Gain Real-time Visibility of PSMF-related Documents

This video provides an in-depth demonstration of leveraging dashboards and reporting capabilities within Veeva Vault SafetyDocs to achieve real-time visibility and control over Pharmacovigilance System Master File (PSMF)-related documentation. The presentation emphasizes the importance of robust metrics, Key Performance Indicators (KPIs), and oversight management, specifically addressing the requirements outlined in GVP Module 2. The core focus is on transforming static regulatory compliance requirements into dynamic, actionable operational insights, allowing Qualified Persons for Pharmacovigilance (QPPVs) and PSMF managers to proactively manage the health and status of their critical safety documentation.

The demonstration highlights several key operational dashboards designed to monitor the compliance lifecycle of PSMF documents. A primary feature is the ability to track documents that are "at risk," "overdue," or "late," ensuring timely adherence to regulatory deadlines. The system manages documentation through "virtual binders," which are collections of documents organized by country, region, or core PSMF components. A crucial operational metric is the tracking of periodic reviews—a scheduled cadence (e.g., monthly) for reviewing these binders. The dashboards provide granular visibility into the workload of the user community, showing who is assigned specific review tasks and the completion status of their work. Furthermore, the system offers a high-level view of the overall "health" of each binder, categorizing documents by status (draft, in review, approved).

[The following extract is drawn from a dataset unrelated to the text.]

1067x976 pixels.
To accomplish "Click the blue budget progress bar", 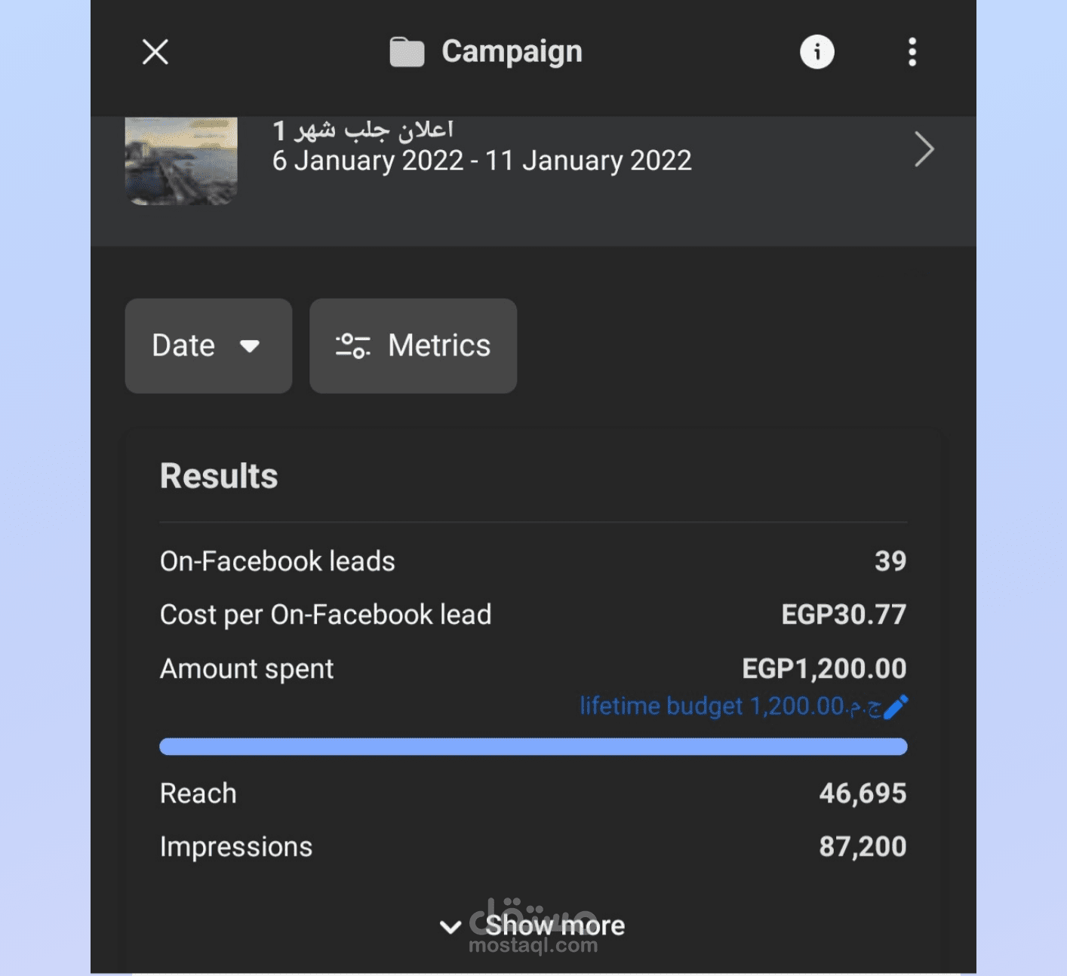I will (533, 747).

A significant portion of the video is dedicated to the practical mechanics of generating and utilizing these reports. The presenter illustrates the system's native reporting capabilities, noting that some reports are available "out of the box," while others can be custom-created. The platform allows users to drill down into specific data points by clicking on dashboard widgets or blue hyperlinks, leading directly to the relevant binder or document. Beyond real-time viewing, the system supports scheduling reports (e.g., every Monday at noon) and distributing them via email, PDF, or Excel, facilitating communication with stakeholders outside the immediate system. The process for creating custom reports is straightforward, enabling users to define criteria using field attributes specific to PSMF, Boolean quantifiers, and lists of values, ensuring the output is tailored to specific oversight needs, including the addition of calculated fields and customized output columns.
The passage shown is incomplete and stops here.